According to the new proposal, if livestock products such as grilled beef and chicken are replaced with alternative products —such as Gardein burgers or cutlets, Field Roast sausages and Morningstar riblets — this could generate a unique dual benefit. Greenhouse gas attributable to livestock can be significantly reduced, and at the same time, the huge amount of land used for livestock could be freed up for reforestation and absorbing greenhouse gas in the atmosphere.
Using renewable energy to achieve the same outcome wouldn’t be possible, according to the International Energy Agency, which has estimated that sufficient renewable energy would cost at least $18 trillion and take at least 20 years. This would be long past the time available to stop the rapid melting of Antarctic.
In contrast, large-scale changes in food and forest could be available almost overnight. Better alternatives to livestock products are generally made from whole grains and legumes, such as peas, sorghum, and beans.
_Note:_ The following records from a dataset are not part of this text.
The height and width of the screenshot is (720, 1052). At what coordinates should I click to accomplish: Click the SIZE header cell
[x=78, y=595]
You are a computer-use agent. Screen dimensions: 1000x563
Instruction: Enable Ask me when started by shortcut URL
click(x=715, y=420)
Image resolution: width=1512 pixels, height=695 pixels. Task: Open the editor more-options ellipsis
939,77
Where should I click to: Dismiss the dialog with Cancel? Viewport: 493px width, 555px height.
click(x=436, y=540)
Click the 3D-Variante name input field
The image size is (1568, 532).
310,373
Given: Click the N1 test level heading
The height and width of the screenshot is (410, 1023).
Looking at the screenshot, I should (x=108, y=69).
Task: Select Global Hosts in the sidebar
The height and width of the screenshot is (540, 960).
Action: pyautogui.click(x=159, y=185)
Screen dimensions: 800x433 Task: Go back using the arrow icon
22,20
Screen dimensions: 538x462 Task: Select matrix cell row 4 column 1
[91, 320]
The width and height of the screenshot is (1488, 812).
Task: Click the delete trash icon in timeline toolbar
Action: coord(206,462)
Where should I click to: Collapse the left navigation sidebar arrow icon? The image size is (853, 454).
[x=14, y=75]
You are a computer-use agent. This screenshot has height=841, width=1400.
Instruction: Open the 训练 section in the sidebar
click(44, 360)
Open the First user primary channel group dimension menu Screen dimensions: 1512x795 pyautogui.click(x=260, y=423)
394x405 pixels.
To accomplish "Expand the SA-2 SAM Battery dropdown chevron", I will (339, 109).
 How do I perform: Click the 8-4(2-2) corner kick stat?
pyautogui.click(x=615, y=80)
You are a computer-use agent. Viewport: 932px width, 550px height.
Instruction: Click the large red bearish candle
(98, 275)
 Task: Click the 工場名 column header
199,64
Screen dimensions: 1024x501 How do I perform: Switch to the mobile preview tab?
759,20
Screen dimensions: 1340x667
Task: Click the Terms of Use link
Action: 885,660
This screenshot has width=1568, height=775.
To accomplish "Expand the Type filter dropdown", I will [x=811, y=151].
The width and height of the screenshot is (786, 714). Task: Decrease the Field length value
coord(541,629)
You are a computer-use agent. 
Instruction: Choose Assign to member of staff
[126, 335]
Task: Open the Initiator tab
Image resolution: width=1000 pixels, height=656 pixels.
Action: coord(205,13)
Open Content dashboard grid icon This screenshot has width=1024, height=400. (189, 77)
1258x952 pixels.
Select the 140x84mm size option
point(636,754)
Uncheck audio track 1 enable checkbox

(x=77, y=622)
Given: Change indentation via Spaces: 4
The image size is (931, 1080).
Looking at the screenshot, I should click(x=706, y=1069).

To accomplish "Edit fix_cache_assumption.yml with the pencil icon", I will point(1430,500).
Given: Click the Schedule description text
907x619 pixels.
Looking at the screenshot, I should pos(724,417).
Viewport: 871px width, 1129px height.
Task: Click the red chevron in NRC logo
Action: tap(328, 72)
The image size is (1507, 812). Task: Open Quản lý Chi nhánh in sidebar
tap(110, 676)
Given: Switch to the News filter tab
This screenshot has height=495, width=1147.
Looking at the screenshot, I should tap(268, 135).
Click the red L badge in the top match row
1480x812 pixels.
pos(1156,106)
Such products are generally responsible for minimal greenhouse gas emissions.
There is documented potential for agricultural change to draw down greenhouse gas from our atmosphere to pre-industrial revolution levels within five years.
Agriculture is outdoors to a unique degree, exposing it to greater risk from emissions attributable to livestock than any other industry’s risk from the same emissions. So food industry leaders can be seen to have a compelling commercial incentive to reduce those emissions.
For consumers, Bill Gates has been promoting the idea that we can stop climate change by replacing livestock products with alternatives with little or no change in taste. This way, on Memorial Day, by dramatically reducing greenhouse gas emissions attributable to our foods, we can more than make up for the gas or charcoal that we may continue to use to prepare these foods.